In dieser Aussage geht es nicht darum, dass die ganze Schrift von Gott eingegeben ist. Dieses wird zwar erwähnt, und gerade in der Gegenwart darf davon kein Millimeter abgewichen werden. Aber die Spitze dessen, was Paulus hier sagt, ist die Genugsamkeit und die Klarheit der Heiligen Schrift: Obwohl Timotheus von Paulus schon eine reiche mündliche „Tradition“ erhalten hatte, ist diese nicht unbedingt notwendig. Die Heiligen Schriften reichen voll und ganz aus, ihn weise zu machen zur Errettung durch den Glauben, der in Christus ist, und verschaffen ihm Klarheit für seine Lehre, seine Korrektur und seine Unterweisung in der Gerechtigkeit.
Geradezu aktuell erscheint der Zusammenhang, in dem der Apostel Paulus dieses schreibt. Unmittelbar vor dieser Aussage spricht der Apostel von Gauklern (Betörern, Sinnverwirrern, Übertölplern, Täuschern). Diese haben nicht nur nichts mit dem Wort Gottes zu tun, sondern, so Paulus, sie stehen im Gegensatz zu diesem Wort (2.Tim. 3,13-14). Ich meine, dass damit im Kern schon die Frage beantwortet ist, ob Gaukeleien und Halligalli mit der Verkündigung des Wortes zusammengehen können. Auch aus vorgeblich pragmatisch-missionarischen Gründen gehört Derartiges nicht in das Rahmenprogramm einer evangelistischen Verkündigung.
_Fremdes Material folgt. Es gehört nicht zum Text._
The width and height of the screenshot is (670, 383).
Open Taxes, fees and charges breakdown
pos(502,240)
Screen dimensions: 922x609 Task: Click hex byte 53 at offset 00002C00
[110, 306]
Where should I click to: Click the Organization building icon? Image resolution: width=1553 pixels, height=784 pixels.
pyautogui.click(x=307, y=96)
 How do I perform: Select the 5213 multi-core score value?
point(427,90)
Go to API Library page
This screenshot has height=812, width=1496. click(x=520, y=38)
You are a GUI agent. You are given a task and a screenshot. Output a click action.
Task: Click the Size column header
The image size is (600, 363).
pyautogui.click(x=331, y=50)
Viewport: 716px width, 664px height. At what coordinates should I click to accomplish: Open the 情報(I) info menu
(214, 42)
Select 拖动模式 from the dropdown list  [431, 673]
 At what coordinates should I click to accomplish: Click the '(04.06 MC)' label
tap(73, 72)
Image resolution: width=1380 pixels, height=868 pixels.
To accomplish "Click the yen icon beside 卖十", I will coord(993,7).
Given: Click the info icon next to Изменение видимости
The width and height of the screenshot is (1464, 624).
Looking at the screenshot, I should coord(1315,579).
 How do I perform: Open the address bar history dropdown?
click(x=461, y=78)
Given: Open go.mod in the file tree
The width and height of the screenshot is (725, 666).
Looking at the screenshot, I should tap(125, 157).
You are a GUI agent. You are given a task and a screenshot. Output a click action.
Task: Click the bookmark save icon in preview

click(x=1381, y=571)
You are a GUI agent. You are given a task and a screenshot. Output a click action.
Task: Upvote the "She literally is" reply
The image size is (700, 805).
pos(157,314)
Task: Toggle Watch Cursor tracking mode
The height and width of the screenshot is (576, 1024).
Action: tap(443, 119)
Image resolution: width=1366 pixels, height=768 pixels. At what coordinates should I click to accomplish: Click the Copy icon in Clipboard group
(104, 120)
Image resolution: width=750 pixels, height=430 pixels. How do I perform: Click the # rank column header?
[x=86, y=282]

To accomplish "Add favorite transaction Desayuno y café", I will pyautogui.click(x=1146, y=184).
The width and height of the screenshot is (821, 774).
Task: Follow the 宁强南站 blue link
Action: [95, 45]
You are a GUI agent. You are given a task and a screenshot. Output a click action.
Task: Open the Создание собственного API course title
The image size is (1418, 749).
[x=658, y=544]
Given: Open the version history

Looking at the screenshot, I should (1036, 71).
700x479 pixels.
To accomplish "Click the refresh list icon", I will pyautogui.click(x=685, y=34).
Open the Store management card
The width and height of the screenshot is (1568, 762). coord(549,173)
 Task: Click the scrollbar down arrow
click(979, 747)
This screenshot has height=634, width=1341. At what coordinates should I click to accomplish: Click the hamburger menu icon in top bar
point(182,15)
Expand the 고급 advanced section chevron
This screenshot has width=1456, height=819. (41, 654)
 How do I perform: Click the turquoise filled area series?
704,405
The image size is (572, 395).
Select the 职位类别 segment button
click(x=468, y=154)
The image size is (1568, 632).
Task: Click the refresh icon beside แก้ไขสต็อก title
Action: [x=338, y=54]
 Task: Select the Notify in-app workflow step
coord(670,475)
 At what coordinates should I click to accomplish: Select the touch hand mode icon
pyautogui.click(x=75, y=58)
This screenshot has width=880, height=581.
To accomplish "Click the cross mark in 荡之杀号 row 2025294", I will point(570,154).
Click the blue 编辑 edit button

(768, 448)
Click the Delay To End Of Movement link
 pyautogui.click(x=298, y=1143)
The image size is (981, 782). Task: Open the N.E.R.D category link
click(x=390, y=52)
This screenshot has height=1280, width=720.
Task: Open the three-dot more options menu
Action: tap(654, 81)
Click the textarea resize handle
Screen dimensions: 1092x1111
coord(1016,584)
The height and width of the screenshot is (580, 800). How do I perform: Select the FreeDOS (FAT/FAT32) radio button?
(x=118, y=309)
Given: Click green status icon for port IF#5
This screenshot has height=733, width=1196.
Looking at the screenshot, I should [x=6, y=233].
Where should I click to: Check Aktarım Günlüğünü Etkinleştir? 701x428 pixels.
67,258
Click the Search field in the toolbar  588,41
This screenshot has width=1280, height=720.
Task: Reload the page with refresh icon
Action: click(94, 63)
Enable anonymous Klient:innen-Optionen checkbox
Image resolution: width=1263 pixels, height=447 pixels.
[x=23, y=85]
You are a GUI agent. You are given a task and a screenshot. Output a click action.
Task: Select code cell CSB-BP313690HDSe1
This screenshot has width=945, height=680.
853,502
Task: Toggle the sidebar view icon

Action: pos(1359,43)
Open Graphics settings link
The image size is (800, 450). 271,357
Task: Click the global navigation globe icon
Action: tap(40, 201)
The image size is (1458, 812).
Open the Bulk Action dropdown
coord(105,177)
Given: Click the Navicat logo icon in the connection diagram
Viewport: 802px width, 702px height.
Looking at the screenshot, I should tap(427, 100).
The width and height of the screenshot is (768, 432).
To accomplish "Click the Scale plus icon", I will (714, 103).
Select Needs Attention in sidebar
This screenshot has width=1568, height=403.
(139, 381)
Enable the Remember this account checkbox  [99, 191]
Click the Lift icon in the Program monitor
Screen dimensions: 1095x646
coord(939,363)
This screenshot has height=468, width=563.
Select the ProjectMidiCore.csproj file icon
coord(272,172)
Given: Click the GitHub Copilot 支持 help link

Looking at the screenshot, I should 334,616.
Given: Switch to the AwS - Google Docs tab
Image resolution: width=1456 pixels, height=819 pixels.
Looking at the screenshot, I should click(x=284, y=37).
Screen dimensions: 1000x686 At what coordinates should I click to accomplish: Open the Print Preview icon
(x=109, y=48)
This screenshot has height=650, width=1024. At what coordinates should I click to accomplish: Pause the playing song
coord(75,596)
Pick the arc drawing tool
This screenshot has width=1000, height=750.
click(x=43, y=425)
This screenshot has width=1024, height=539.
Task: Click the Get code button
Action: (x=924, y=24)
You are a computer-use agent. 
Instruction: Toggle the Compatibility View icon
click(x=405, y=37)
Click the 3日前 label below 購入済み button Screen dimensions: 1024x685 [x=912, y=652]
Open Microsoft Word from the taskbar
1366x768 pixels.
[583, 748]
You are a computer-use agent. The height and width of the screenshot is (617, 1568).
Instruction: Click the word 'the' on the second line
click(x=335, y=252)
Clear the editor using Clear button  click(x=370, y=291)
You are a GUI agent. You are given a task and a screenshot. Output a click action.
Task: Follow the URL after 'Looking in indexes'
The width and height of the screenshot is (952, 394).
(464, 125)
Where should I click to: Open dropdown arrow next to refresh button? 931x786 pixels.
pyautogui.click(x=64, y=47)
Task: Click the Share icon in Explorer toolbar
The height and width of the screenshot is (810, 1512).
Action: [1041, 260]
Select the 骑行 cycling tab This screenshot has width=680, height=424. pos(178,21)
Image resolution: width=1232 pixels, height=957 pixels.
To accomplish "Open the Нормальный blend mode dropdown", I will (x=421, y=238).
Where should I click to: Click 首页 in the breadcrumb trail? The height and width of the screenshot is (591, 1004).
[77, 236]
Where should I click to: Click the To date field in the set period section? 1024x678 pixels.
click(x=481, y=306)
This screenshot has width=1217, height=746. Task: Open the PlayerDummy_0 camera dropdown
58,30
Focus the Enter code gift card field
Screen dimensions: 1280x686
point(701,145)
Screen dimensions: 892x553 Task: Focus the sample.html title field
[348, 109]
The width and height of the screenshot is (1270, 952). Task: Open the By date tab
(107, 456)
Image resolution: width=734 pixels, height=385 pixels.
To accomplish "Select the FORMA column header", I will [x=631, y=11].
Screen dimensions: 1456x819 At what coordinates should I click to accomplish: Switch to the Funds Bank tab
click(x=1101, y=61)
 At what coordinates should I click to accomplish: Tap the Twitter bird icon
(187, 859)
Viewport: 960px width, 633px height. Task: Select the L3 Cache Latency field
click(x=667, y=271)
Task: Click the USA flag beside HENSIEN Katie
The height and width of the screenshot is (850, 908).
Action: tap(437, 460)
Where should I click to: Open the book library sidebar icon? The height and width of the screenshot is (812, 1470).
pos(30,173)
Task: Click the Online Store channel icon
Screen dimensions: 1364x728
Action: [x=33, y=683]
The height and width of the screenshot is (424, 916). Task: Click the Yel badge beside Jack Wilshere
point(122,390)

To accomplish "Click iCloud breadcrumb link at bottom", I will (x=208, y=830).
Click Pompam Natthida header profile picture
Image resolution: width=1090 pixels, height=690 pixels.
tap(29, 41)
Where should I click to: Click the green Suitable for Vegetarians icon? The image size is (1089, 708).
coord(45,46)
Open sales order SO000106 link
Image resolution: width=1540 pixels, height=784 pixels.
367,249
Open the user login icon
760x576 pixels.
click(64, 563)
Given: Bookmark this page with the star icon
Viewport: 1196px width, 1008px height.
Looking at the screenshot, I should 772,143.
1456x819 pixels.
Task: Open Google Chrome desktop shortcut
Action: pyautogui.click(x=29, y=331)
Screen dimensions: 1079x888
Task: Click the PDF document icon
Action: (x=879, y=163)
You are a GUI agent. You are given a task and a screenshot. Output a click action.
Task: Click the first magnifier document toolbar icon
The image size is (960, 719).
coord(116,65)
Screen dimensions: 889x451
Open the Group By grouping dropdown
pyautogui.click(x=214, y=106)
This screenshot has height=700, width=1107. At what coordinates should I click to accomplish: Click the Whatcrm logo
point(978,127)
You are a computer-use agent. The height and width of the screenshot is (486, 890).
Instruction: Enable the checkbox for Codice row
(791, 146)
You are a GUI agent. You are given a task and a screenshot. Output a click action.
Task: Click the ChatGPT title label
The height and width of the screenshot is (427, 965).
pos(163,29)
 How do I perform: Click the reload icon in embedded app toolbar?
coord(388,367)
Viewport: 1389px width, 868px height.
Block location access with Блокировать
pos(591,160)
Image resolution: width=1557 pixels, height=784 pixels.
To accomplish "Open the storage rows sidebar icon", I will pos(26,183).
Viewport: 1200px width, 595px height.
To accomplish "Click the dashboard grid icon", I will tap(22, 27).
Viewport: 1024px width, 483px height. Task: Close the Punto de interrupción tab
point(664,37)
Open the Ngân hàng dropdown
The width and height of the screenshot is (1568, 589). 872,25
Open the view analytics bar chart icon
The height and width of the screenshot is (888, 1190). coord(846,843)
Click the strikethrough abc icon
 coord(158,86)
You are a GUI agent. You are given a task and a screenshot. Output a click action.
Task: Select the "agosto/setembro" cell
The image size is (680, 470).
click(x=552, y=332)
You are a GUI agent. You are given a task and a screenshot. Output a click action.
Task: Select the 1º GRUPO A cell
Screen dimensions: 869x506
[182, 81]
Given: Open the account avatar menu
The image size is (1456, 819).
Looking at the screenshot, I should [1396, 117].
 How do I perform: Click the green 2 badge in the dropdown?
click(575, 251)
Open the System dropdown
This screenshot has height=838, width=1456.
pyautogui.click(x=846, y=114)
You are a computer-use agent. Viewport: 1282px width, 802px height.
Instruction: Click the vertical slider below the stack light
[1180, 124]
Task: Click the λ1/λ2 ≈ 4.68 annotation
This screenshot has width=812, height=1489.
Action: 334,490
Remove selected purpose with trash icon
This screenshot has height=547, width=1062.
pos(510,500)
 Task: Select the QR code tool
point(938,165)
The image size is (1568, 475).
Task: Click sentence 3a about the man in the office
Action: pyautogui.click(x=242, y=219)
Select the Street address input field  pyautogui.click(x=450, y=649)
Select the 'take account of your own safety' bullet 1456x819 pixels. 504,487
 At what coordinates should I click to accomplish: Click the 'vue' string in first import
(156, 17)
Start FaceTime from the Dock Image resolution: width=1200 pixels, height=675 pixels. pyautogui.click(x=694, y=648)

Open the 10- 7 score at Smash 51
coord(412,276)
Unmittelbar nach der erwähnten Aussage über die Genugsamkeit und Klarheit der Schrift beharrt Paulus darauf, dieses Wort zu gelegener und ungelegener Zeit zu verkünden (1.Tim. 4,1-2). Dieses sagt der Apostel in der Voraussicht, dass einmal eine Zeit kommen wird, in der die Menschen nicht mehr die gesunde Lehre ertragen, die Ohren von der Wahrheit abkehren und sich selbst nach ihren eigenen Lüsten und Bedürfnissen Lehrer aufhäufen werden. Diese werden ihnen dann Geschichtchen erzählen, die ihnen in ihren Ohren kitzeln (2.Tim. 4,1-4). Es hat den Anschein, dass wir heute in seiner solchen Zeit leben.
Als Amos dem Volk Israel prophezeite, dass er einen Hunger nach dem Wort Gottes in das Land senden werde, heißt es erschreckend weiter: Sie werden von einem Meer zum anderen laufen und das Wort des Herrn suchen, aber es nicht finden (Amos 8,13-14).
Ob Gott mit uns heute anders verfahren wird?